Tempi – La lezione del “maestro Tanino”, che non aveva paura di trattare tutti come se fossero intelligenti
Sergio Fenizia ci segnala questo suo articolo pubblicato su Tempi
Caro direttore, uomini che scelgano per passione di fare i maestri di scuola primaria sono una rarità.
La notte di domenica 28 maggio, in seguito a un infarto, ci ha improvvisamente lasciati il “maestro Tanino”, come veniva chiamato Gaetano Lucchesi, noto a Palermo anche per essere stato tra gli iniziatori della scuola Faes Altavilla.
Alcuni colleghi lo prendevano bonariamente in giro chiamandolo “il maestro dei maestri”, per la sua propensione a stimolare costantemente gli altri con riflessioni profonde e sagge su aspetti centrali del lavoro scolastico o con la proposta di letture significative che selezionava con cura, e che ti lasciava sulla cattedra o ti metteva in tasca, in base alle esigenze di ciascuno. Se qualche volta poteva sembrare che esagerasse, era comunque sempre per amore della cultura e della verità che si attivava.
Anche se non immaginava una morte così repentina, da tempo si teneva pronto al suo incontro finale con Dio, attraverso una vita di servizio agli altri e di impegno per la propria famiglia, per i propri amici e colleghi, per i propri alunni.
Questi ultimi, dopo sua moglie e i suoi tre figli, hanno sempre occupato un posto speciale nel suo cuore. Li ricordava tutti e rimaneva in contatto con molti. Proprio il 27 maggio, aveva trascorso la serata con quelli della sua prima classe – era il 1984 – e le rispettive famiglie. Si erano riuniti per festeggiare la prima Messa solenne celebrata da uno di loro, novello sacerdote, don Luigi Vassallo. Una foto, che lo ritrae in quelle ore con lui e con altri due, ormai giovani papà, mostra il volto sorridente di un vecchio maestro felice per i frutti del proprio lavoro. Un lavoro attraverso il quale ha sempre cercato di prendersi cura del corpo e dell’anima, dell’intelligenza e del cuore di chi gli era affidato. Un vero educatore, quindi. Uno di quelli che sa che la pura istruzione non esiste. Che ogni azione umana non è mai neutrale, ma ha sempre una valenza educativa o diseducativa. Che la trasmissione del sapere ha valore solo se realizzata in una cornice di senso che renda ogni persona più umana.

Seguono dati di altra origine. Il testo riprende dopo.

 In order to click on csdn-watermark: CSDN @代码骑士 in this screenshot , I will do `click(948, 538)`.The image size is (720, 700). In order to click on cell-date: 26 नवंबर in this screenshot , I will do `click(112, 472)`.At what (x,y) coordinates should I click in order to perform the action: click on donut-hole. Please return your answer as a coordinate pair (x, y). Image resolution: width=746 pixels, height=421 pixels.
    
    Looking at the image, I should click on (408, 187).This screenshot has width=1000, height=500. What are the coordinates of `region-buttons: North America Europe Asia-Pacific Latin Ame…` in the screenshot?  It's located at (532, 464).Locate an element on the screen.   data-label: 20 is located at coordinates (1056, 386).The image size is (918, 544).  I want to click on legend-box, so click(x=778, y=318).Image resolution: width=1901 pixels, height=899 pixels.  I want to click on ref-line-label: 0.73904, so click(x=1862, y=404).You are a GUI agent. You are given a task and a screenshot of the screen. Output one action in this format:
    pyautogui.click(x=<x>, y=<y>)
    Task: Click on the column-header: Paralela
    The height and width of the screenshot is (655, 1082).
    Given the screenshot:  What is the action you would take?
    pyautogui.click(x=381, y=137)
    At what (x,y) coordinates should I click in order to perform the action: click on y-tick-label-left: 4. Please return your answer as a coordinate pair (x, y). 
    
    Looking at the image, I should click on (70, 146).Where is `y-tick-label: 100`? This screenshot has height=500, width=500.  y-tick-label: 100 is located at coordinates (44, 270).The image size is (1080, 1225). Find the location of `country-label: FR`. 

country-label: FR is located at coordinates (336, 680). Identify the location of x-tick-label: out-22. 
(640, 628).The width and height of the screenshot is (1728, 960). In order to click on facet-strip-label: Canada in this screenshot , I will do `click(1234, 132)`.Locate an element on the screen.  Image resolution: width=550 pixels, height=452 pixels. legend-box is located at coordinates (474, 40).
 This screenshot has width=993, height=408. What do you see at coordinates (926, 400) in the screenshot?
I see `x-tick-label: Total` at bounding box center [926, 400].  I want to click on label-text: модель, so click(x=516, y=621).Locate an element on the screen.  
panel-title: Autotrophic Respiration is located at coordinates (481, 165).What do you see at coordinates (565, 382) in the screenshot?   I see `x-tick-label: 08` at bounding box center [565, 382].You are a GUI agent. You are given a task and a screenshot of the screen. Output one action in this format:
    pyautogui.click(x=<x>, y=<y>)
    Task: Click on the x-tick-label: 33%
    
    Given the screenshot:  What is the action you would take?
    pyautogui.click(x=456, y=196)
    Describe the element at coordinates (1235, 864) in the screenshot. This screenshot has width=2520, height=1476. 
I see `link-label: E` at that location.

Tanino Lucchesi, era originario di Siculiana, nell’Agrigentino. Aveva poi trascorso l’infanzia e la giovinezza all’Arenella, una borgata di pescatori alle falde di quel Monte Pellegrino, noto per il santuario di Santa Rosalia, patrona della città, dove il tam tam della notizia della sua dipartita si è diffuso in un baleno tra tanti amici di gioventù che lo ricordano con gratitudine e affetto.
Non mancherà l’occasione di tratteggiare in futuro alcuni aspetti della sua figura professionale, a beneficio della scuola italiana e di chi si occupa di educazione. Al momento basti segnalare un criterio che il maestro Tanino seguiva sempre nel suo lavoro e che ha dato molti buoni risultati in ciascuno dei ragazzi che hanno avuto la fortuna di esserne allievi. Trattava tutti come se fossero molto intelligenti. Proponeva mete alte a ciascuno dei suoi alunni, anche a quelli meno intuitivi, meno rapidi, meno “portati” per lo studio. Ed era commovente vedere bambini, anche piccoli (quando prendeva le prime classi), anche con difficoltà di apprendimento (che non sono mai mancati nelle sue classi), applicarsi con il massimo impegno alla soluzione di problemi di aritmetica, o di geometria, o di logica della lingua.
Era il suo stile: proporre mete alte a tutti, e poi essere molto benevolo nel giudicare ciascuno. E tutti erano fieri di questa fiducia che li rendeva più uomini. Con lui, anche se i voti potevano essere bassi, nessun compito “andava male”, nessuna risposta era “sbagliata”, perché il maestro Tanino aveva il dono di fare sentire tutti importanti e intelligenti. Anche me.